*TRY IT*.
Please answer these questions from the court opinion in Sams v. Pinnacle Treatment Ctrs.:
1. What docket number is given for Defendant's Motion for Sanctions?
2. How old was Plaintiff when he began working for Defendant?
3. To what amount did Plaintiff's base salary increase in January 2015?

Case Law Sams v. Pinnacle Treatment Ctrs.

Sams v. Pinnacle Treatment Ctrs.

Document Cited Authorities (26) Cited in Related
Opinion

This matter comes before the Court on Plaintiff Talbird Reeve Sams's ("Plaintiff") Motion for Summary Judgment as to his claim for unlawful termination under the New Jersey Law Against Discrimination ("NJLAD") (Count I) [Dkt. 61] and Defendant Pinnacle Treatment Centers, Inc.'s ("Defendant" or "Pinnacle") renewed opposition and cross-motion for summary judgment as to Plaintiff's NJLAD, common law fraud (Count II), equitable fraud (Count III), and fraud in the inducement (Count IV) claims. [Dkt. 74]. Also before the Court is Plaintiff's Motion to Strike [Dkt. 85] and Defendant's Motion for Sanctions [Dkt. 86]. For the reasons discussed below, the Court will deny both summary judgment motions as to Count I and grant Defendant's summary judgment motion as to counts II-IV. The Court will also deny Plaintiff's Motion to Strike and Defendant's Motion for Sanctions.

I. Overview

Defendant provides substance abuse and addiction treatment services through its in-patient and out-patient clinics nationwide. Sams v. Pinnacle Treatment Centers, Inc., No. 118CV09610JHRAMD, 2021 WL 567986, at *1 (D.N.J. Feb. 16, 2021). Early in 2014, Joseph Pritchard, Chief Executive Officer for Pinnacle, offered at-will employment to Plaintiff as an "OTP Developer." [Dkt. 61-14, Pl's SUMF ¶ 1; Dkt. 74-3, Def's SUMF ¶¶ 3-5]. Plaintiff began work shortly thereafter. While the parties dispute the exact scope of Plaintiff's job duties, Plaintiff was required to scout potential locations for Pinnacle facilities and help Pinnacle to open these new facilities. Sams, 2021 WL 567986, at *1. Plaintiff was fifty-four (54) years old when he began working for Defendant. [Pl's SUMF ¶ 4]. Plaintiff performed his job without complaint or discipline. [See Pl's SUMF ¶ 9].

Plaintiff's employment offer letter established a two-tier compensation plan whereby Plaintiff would receive a $60,000 annual base salary, and $37,500 incentive bonuses when Plaintiff "opened" a Pinnacle clinic and when a clinic attained one-hundred clients. [Compl. ¶ 15]. Plaintiff's compensation plan changed twice during his tenure with Pinnacle. In January 2015, Plaintiff's base salary increased to $100,000, but his incentive bonuses reduced to $12,500 "upon opening" of each new clinic and $12,500 "at 100 census," for a possible incentive bonus of $25,000 per clinic (the "Second Incentive Plan"). [Compl. ¶ 17]. In January 2017, Plaintiff's base salary increased to $110,000. [Compl. ¶ 18].

*DATA*.

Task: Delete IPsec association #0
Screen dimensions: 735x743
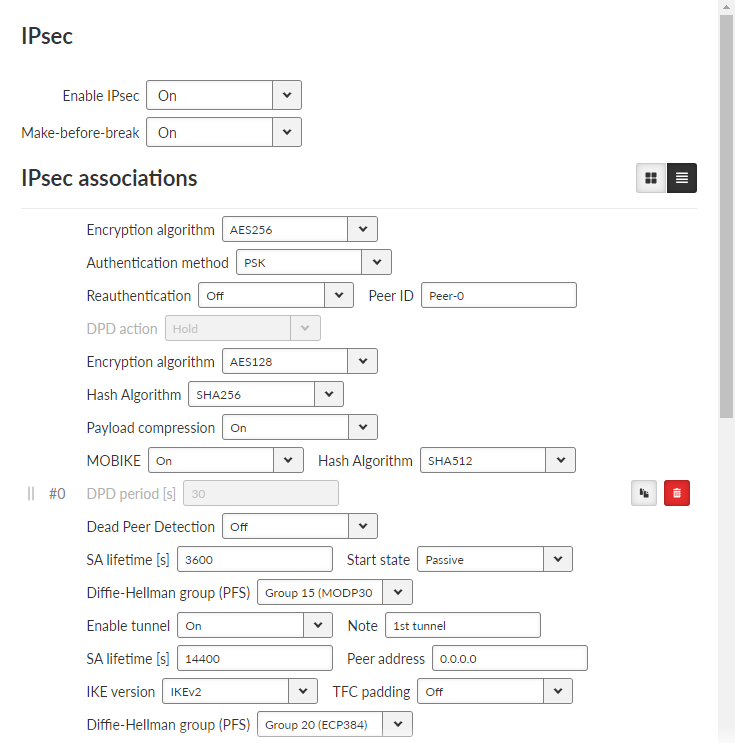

*EXERCISE OUTPUT*.
1. Dkt. 86
2. Fifty-four (54)
3. $100,000